How to simulate a supply chain model: From a simple recipe to a flow graph in the factory
Szymon Tracz
Senior Software Developer
Published: Feb 22, 2023|12 min read12 minutes read
The supply chain modeling inside a factory seems like an overwhelming task. You deal with complex multi-stage specifications, internal logistics, and just-in-time product deliveries. More or less, you try to keep your production plan up-to-date and in order. This complex reality downsized into a computer program doesn’t make it any easier.
But there is a possibility to grasp everything and keep you in control. It opens up new concepts for you and your company. In this post, we’ll try to illustrate the solution by segmenting the whole picture and making graphs corresponding to customer orders. This enables us to create an elegant structure that is extensible and understandable for both developers and factory managers.
The goal of every manufacturing company is the production of products from commodities. So the first question arises: What commodities do we need to produce the end product? Let’s start with a basic tree diagram. During production, we have commodities that we buy or produce. Let’s call them ingredients, for better understanding. If we throw several ingredients together and pre-produce them to fit the production process, we’ll refer to it as a recipe. This way, we’ll answer more questions throughout the article, such as:
How do we fulfill the ingredients?
Are they in stock?
Do we produce them on-site or have them delivered?
At what stage in the process will we use the ingredients?
Do we need to move them from the warehouse to the production line?
How will following the processes impact the duration of the whole production?
Later we’ll explore alternative views and extensions of our model. They will meet more specific needs and allow a detailed analysis.
We also know that a day in a factory holds various surprises. So, our graphs and answers to the above-mentioned questions change dynamically.
A customer orders a product, which might be a book.

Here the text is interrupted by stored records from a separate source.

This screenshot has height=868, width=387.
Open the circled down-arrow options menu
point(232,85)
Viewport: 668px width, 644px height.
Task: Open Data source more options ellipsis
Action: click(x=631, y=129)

For the production of said book, we use printed pages and a book cover.
The printed pages come from combining ink and pre-cut pages.

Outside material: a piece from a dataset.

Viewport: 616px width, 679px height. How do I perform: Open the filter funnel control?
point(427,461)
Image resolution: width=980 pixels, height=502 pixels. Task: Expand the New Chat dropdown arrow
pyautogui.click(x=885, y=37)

The pre-cut pages are produced from paper.
The above-mentioned ingredients formulate a recipe. It shows which commodities we need to start production. Let’s visualize it as a tree. The root is the ordered book and the stem with its branches portrays, as referred to in graph terminology, nodes and their children displaying the production process of said book. The leaves represent the commodities crucial for the production process.
The recipe can be dynamically adjusted. For instance, we may start printing the pages, before the book cover has arrived. Even if it doesn’t arrive, we have created a future buffer for a different order. This means, the factory workers decide what to do next. If we lack some commodities, we can simply abandon a subtree and replace it with a leaf or another subtree derived from another recipe.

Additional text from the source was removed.